第6章 華部屋(はなべや)へ (1)
今日の分のグラスを磨き終えたので、木箱の蓋をしているとさっさとマルコが横から持ち上げてしまった。目上のマルコさんに後片付けをしていただくわけにはいかないでしょうが。あわあわすると、「扉、開けろよい」と指示。

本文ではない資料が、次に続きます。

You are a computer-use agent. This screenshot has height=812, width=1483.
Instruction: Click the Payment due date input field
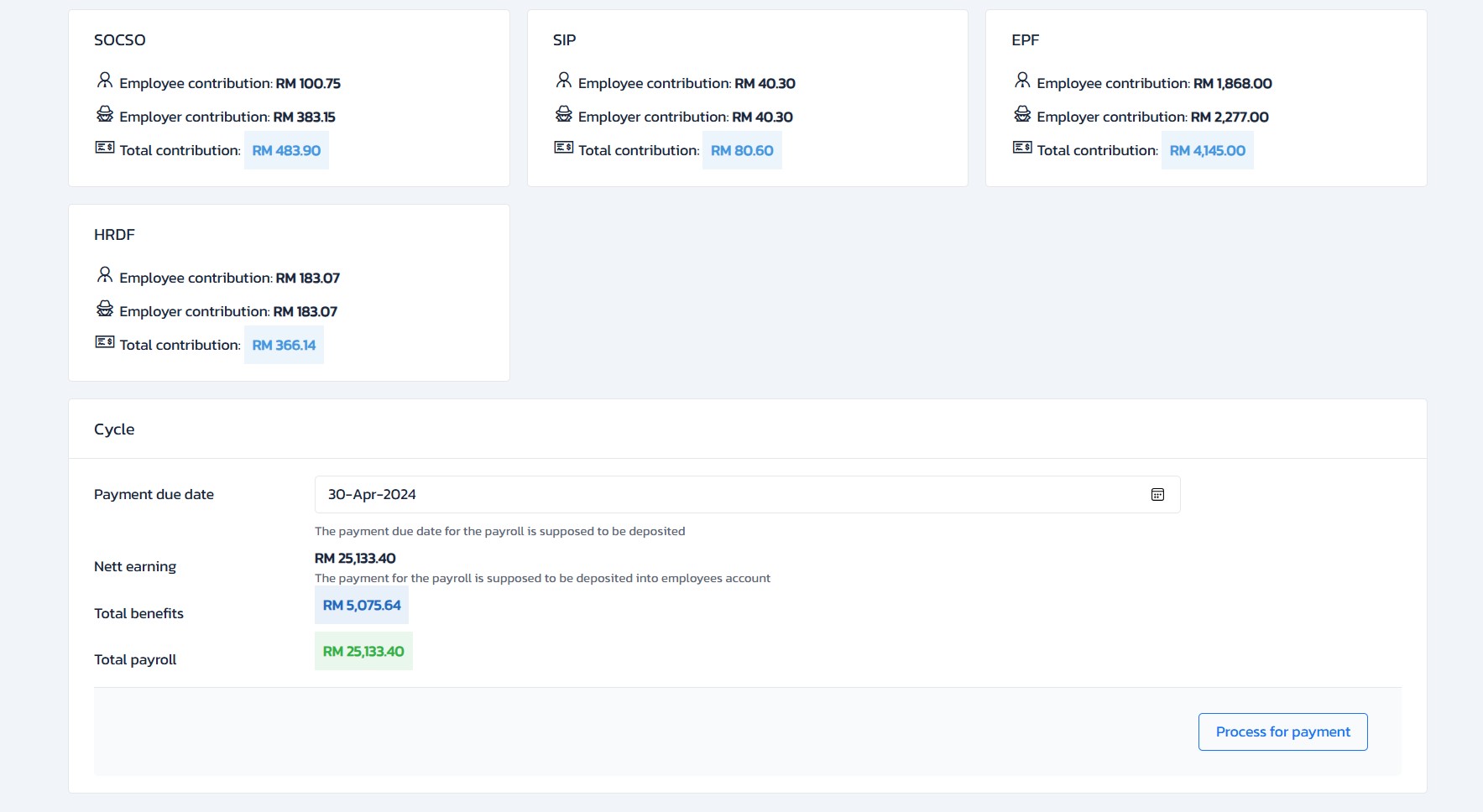tap(730, 495)
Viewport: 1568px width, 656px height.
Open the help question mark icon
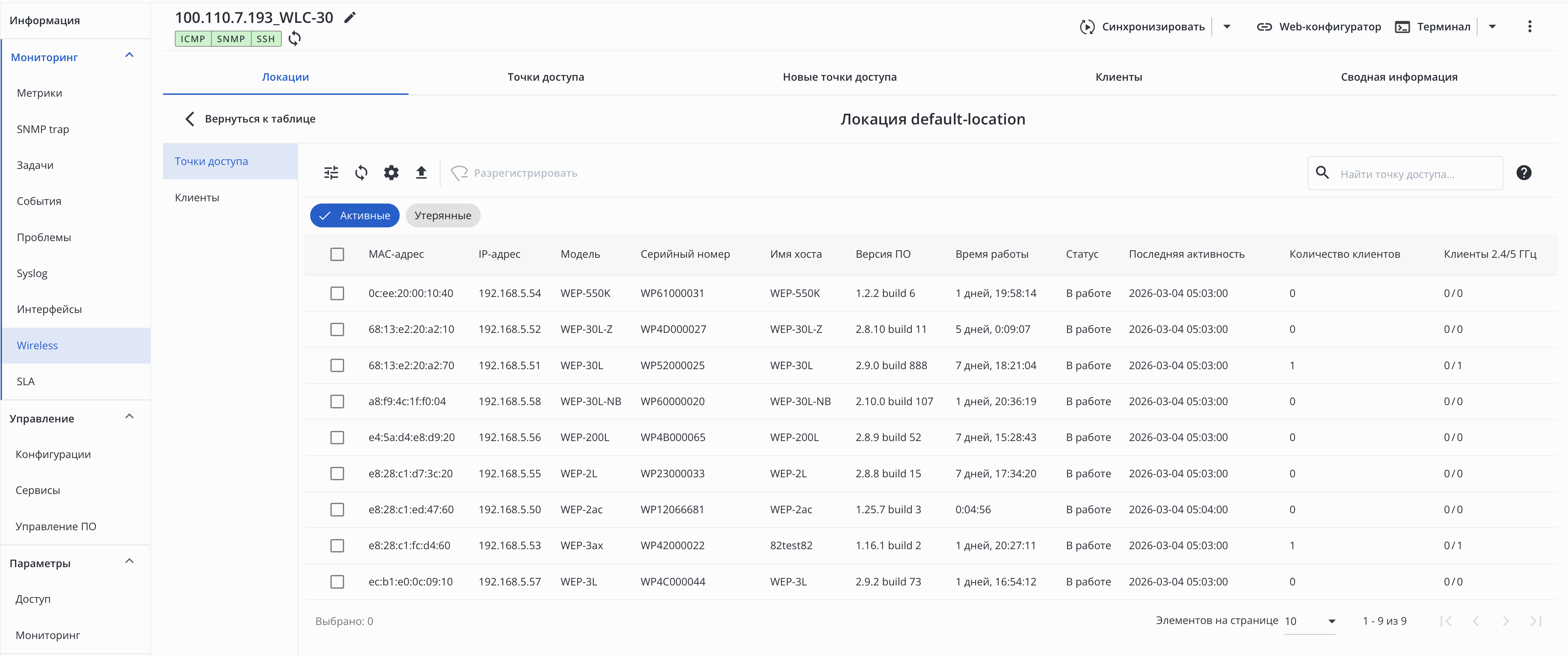point(1524,173)
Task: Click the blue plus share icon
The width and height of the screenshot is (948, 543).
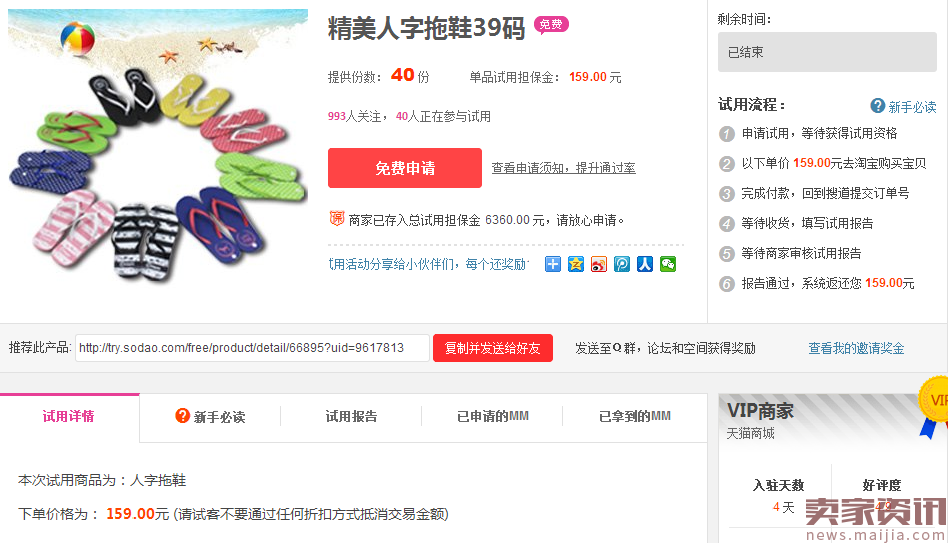Action: (553, 264)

結果、私は箱を持たなくてよかった。それこそ粉々に割るかもしれなかった。倉庫の引き戸を引いて、灯りを付けて、中に入って、その木箱はこちらです、と数歩歩いたところで、私の足元をなにかが走りぬけた。
「ぎょぎゃっ!」
獣のような叫びは私のものだ。
「なにかいました! なにかいました! なにか走ってた!!」
「落ち着けよい」
落ち着くどころか、自分の体勢を知ってまた叫びたくなる。
「すっすみませんっ」
私はマルコにがっしりしがみついていた。死にたい。動揺のかけらもないマルコは言う。
「おまえさんは海賊の男よりネズミのが怖いのか……」
呆れていらっしゃる。
「すみま……」
私のすぐ謝る癖。
「ありがとうござい……いや、やっぱり、いまのはすみませんでした」
マルコは苦笑した。
初めての、島。初めての、上陸。こんにちは異世界。
出発の十五分前には甲板に出てそわそわしていた。船縁に腰かけているエースが私を見おろして言う。
「おまえ、犬みたいだな」
犬!?
「……エースさんは行かないんですか」
「船番だからな。おまえマルコたちから離れるなよ。とろいから人攫いにすぐ持ってかれるぞ」
人攫い……。
「ー、行くわよー」
サーシャとサッチは甲板に出てきていた。髪を下ろしている今日のサッチは眠そうにあくびをひとつして、「ん」とサーシャの手を取りタラップを渡っていく。どういうふうに仕掛けているのかわからないけど、船から港までゆるやかな坂の一直線の板の道。
では私も、とタラップに足を出すが、ちょっと待て。これめっちゃ怖いんですけど! だって、幅はあるけど手すりとかないじゃん。下、汚い海だし、板と板の隙間からも海面が見えるし、軋むし。上陸前からレベル高すぎ……。